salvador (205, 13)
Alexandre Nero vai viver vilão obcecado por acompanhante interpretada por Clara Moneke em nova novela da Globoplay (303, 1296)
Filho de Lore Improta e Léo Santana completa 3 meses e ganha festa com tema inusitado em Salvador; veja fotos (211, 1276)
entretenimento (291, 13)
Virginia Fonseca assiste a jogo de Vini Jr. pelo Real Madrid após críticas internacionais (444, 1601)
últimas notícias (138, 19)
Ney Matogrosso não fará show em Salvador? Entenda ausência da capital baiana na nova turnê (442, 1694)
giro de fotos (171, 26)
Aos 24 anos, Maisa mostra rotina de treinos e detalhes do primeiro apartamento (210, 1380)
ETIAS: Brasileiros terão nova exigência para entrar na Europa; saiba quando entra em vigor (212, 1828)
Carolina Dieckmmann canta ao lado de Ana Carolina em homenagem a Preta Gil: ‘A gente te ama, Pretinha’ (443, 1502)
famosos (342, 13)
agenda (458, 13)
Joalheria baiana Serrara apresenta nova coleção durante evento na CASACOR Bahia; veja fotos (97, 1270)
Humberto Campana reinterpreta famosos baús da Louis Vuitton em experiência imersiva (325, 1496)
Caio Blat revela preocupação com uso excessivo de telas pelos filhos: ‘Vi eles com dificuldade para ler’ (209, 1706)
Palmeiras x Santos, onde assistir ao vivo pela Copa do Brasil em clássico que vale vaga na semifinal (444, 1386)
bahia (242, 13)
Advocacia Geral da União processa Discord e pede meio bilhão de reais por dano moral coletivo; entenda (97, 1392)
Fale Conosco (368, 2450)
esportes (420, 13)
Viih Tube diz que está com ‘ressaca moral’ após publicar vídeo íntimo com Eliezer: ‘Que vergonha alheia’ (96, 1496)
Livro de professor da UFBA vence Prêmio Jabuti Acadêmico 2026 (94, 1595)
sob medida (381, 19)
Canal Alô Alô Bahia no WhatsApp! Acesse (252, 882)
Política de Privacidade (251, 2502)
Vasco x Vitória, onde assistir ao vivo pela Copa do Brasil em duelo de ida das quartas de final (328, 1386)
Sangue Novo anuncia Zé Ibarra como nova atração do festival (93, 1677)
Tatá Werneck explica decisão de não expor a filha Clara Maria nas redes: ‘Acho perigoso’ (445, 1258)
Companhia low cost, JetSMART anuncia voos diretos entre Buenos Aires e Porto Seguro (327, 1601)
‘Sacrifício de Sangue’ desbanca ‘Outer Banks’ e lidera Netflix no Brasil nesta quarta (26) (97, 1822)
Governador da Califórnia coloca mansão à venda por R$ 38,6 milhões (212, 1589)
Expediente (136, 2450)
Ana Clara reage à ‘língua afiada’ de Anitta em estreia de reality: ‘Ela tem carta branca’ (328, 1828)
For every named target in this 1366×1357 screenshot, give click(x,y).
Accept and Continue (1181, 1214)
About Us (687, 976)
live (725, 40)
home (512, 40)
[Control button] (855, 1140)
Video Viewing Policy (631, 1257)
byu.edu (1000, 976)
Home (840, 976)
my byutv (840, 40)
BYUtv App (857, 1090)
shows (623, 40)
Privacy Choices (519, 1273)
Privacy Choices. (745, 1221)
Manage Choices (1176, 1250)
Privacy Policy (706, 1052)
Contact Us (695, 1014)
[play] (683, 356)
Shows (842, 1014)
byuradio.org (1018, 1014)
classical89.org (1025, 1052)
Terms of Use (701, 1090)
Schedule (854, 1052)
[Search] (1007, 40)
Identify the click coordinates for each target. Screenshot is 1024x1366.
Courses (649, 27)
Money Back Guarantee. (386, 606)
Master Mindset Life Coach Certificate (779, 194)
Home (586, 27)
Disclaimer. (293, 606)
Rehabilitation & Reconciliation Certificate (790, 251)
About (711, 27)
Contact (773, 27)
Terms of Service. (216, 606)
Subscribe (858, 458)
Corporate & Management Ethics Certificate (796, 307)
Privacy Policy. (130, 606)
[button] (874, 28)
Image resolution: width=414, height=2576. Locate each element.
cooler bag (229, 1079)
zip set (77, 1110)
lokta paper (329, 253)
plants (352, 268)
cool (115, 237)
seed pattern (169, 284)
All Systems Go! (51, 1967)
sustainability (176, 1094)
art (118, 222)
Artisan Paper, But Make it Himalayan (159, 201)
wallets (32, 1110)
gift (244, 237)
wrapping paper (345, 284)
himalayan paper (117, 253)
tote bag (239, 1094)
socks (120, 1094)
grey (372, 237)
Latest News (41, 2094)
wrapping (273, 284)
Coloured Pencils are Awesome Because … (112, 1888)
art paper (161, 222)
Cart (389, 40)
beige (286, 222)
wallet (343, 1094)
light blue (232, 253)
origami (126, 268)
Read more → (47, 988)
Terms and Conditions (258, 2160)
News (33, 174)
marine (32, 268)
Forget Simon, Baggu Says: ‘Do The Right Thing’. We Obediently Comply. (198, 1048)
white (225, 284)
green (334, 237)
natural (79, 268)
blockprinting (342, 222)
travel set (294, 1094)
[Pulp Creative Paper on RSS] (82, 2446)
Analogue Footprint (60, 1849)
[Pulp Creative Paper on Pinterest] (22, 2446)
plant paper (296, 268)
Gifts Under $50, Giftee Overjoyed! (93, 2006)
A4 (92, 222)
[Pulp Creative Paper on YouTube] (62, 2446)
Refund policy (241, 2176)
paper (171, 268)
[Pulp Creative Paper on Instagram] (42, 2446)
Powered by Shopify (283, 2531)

———

Each line that contains the word "nova" adds to the total; give the total for the material and nothing else.

5